Supplied records:
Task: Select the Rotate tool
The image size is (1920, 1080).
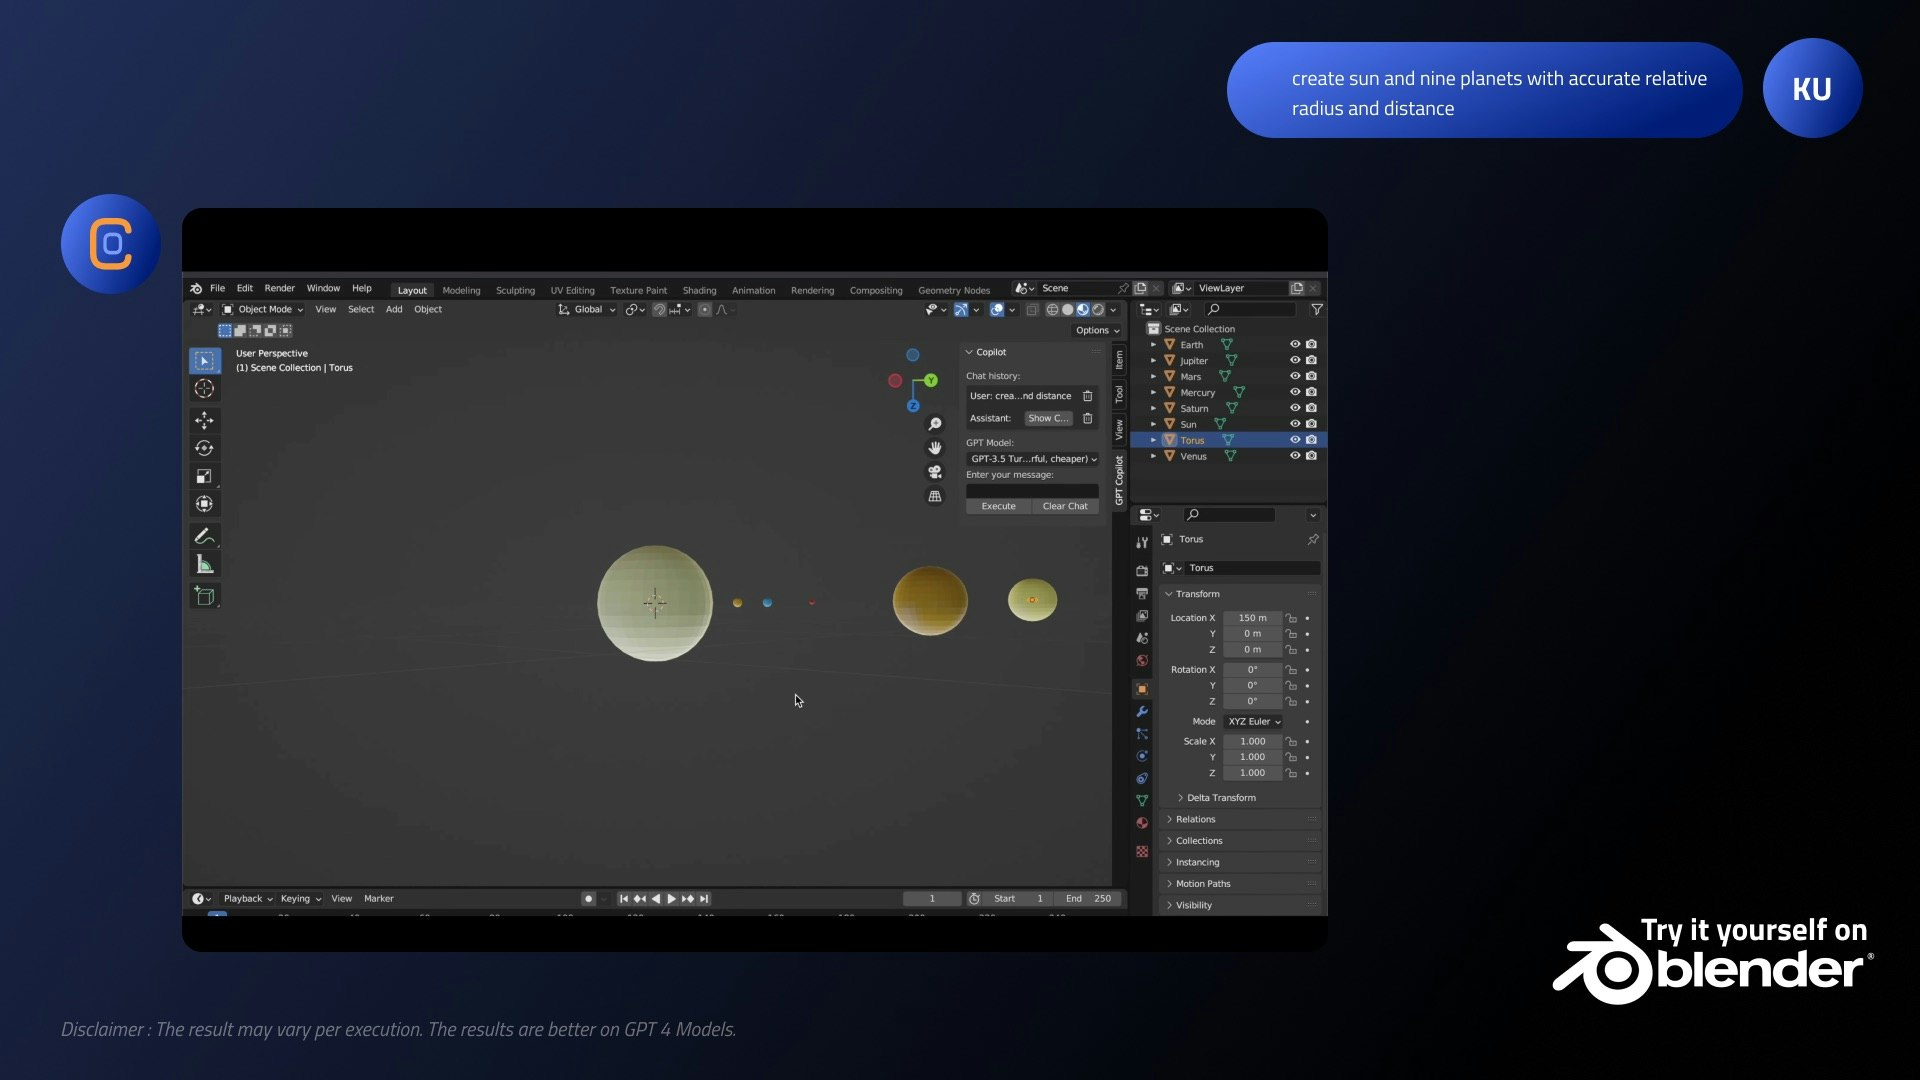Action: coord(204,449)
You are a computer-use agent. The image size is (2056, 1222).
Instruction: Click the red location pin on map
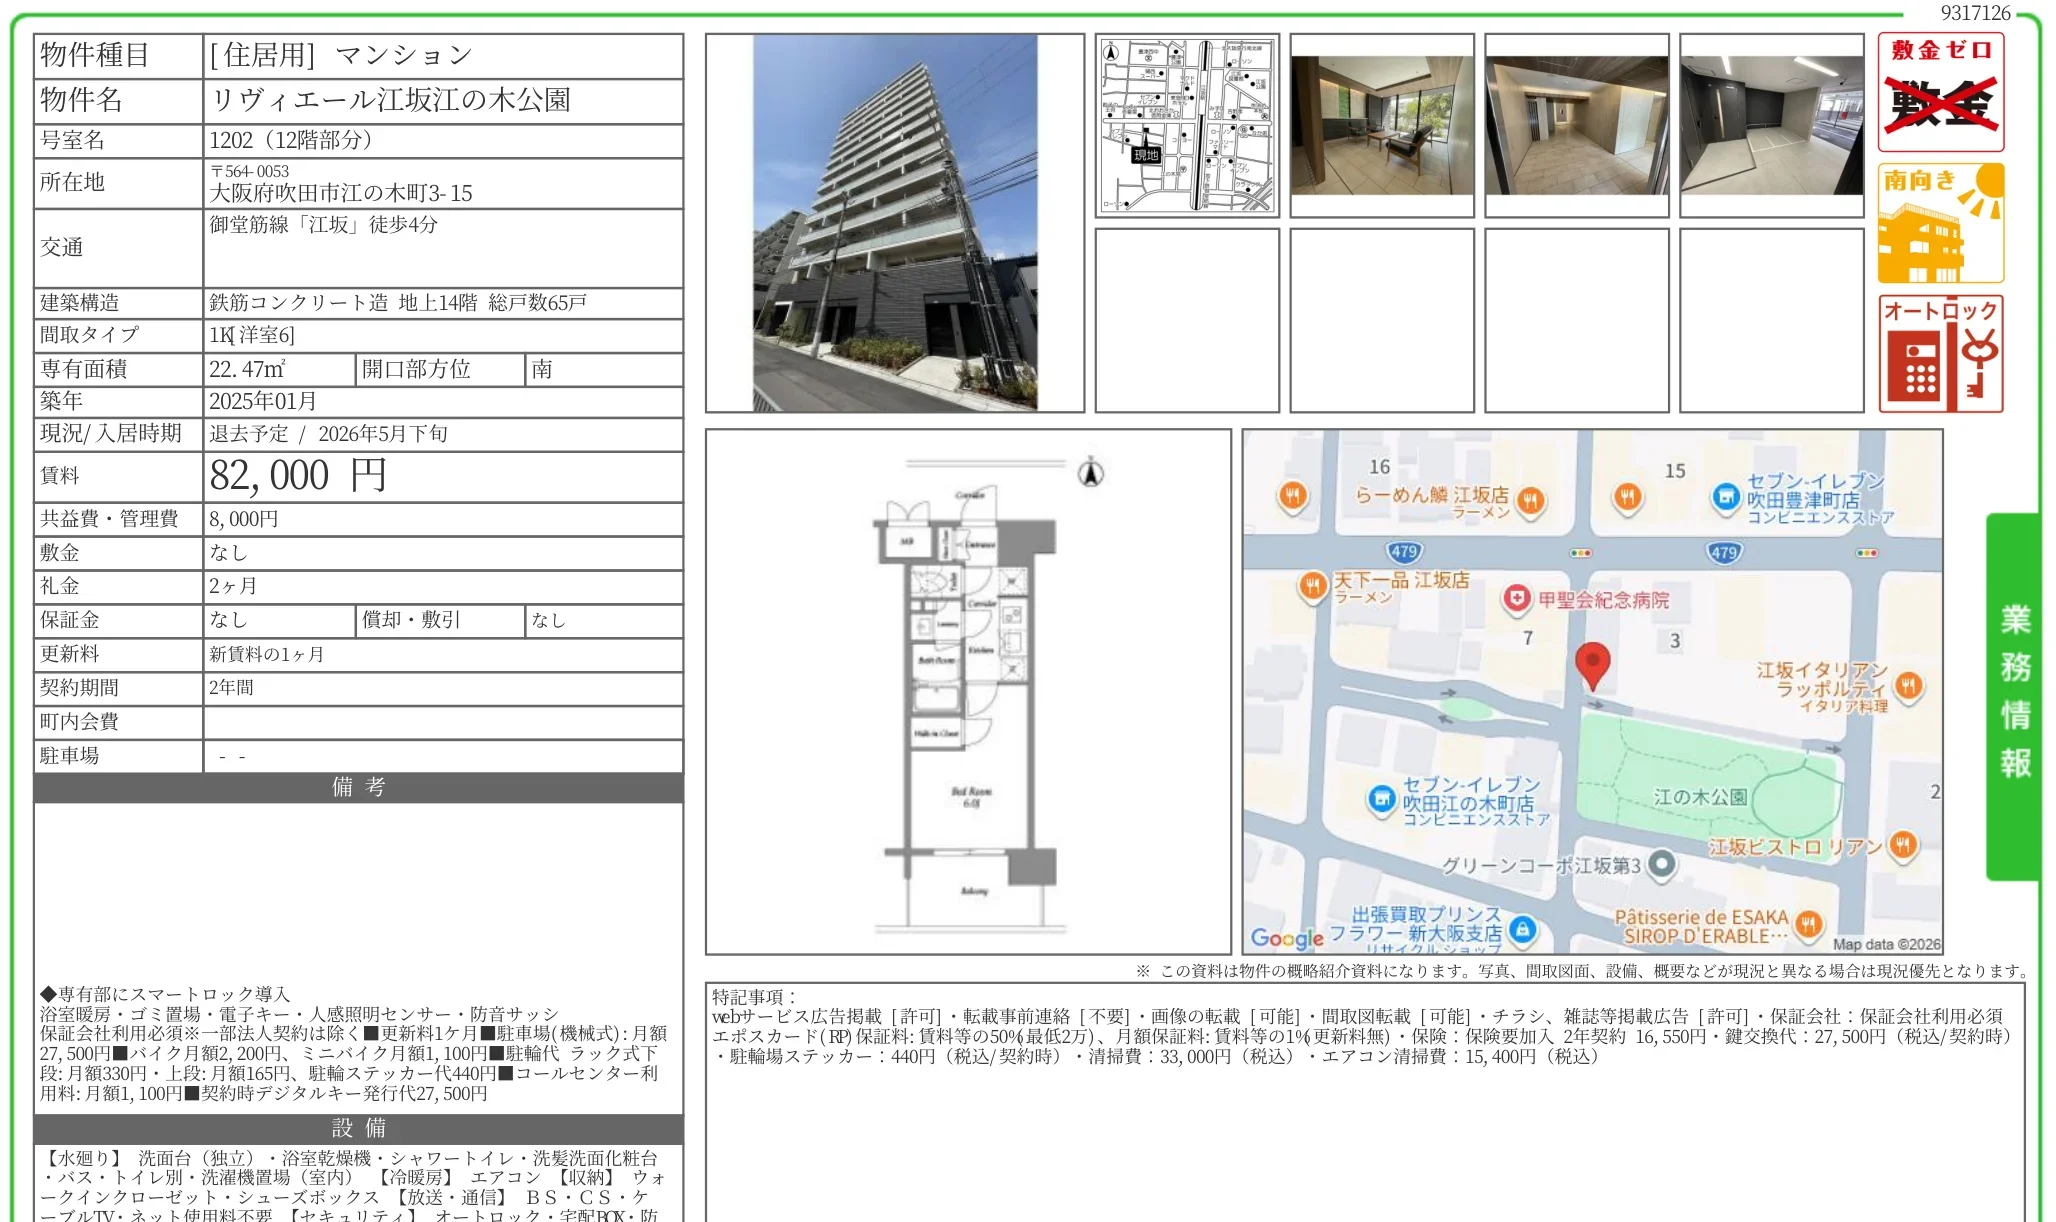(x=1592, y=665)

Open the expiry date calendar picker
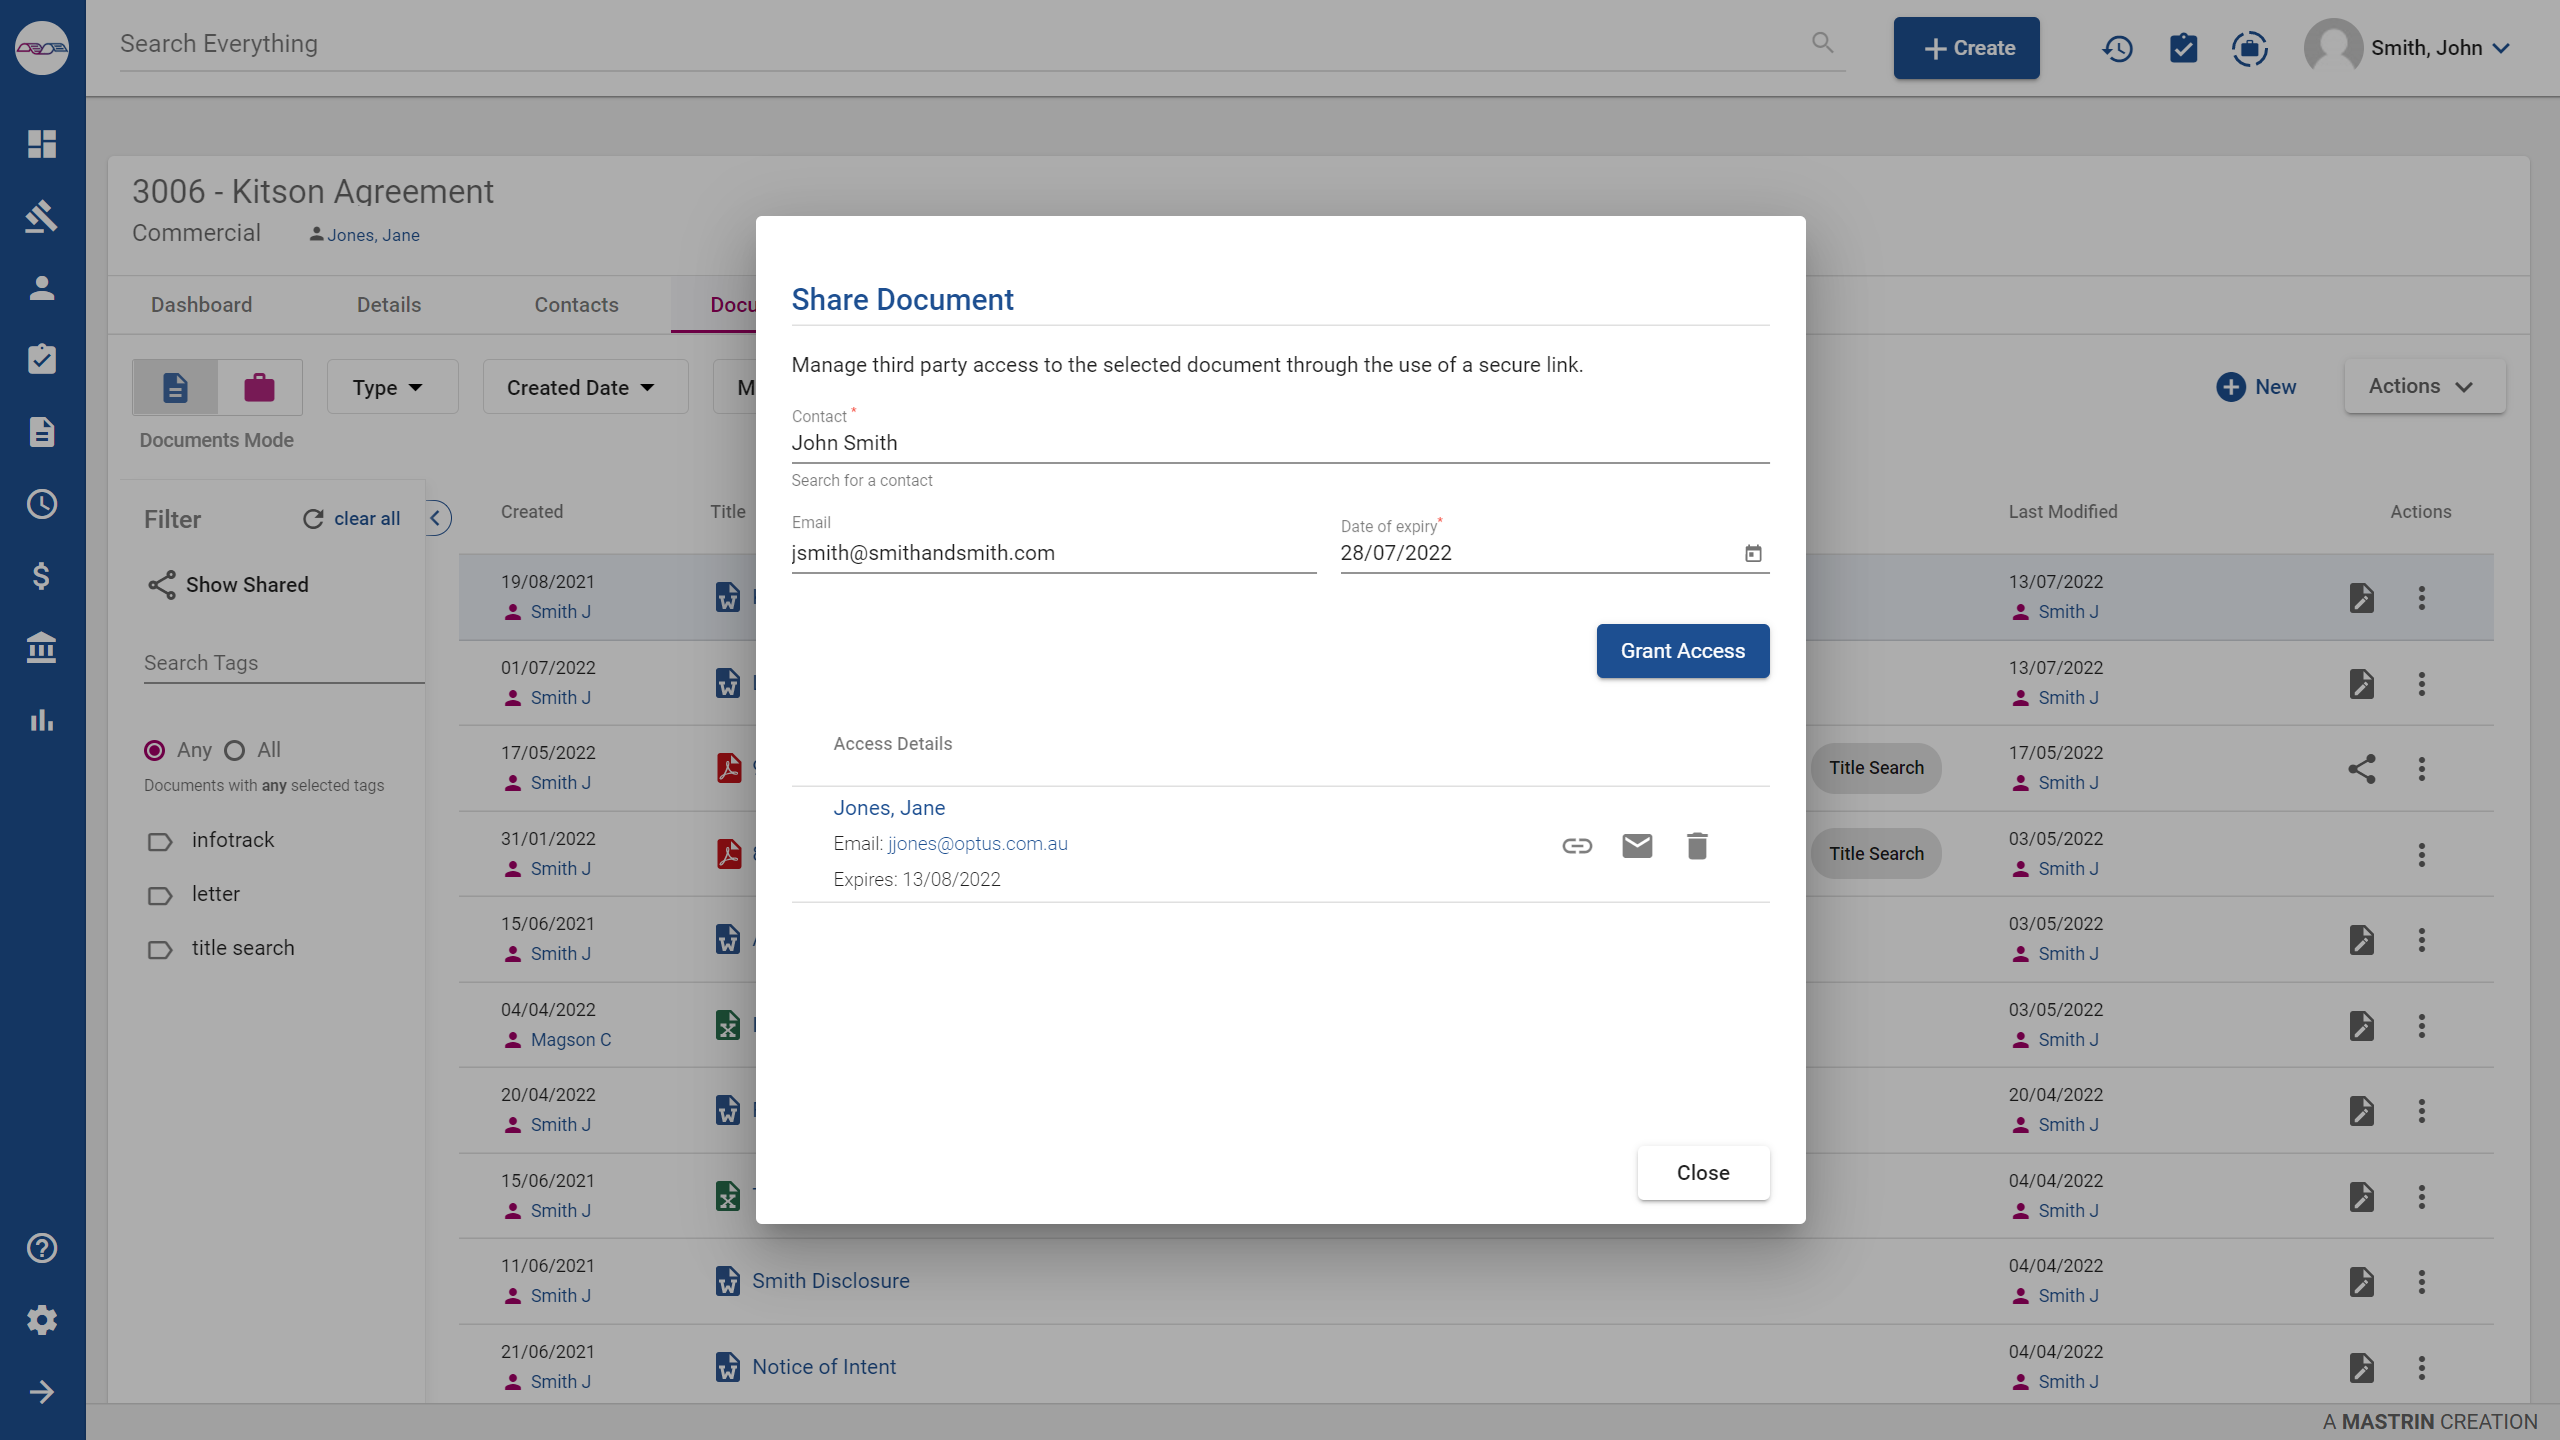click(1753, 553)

Your task:
Write the listing out a second time exactly, dropping all images.

Output for this task:
Task: Select the Rotate tool
The image size is (1920, 1080).
Action: coord(204,449)
You are a computer-use agent. The image size is (2056, 1222).
Instruction: Click the red location pin on map
(x=1592, y=665)

Open the expiry date calendar picker
click(1753, 553)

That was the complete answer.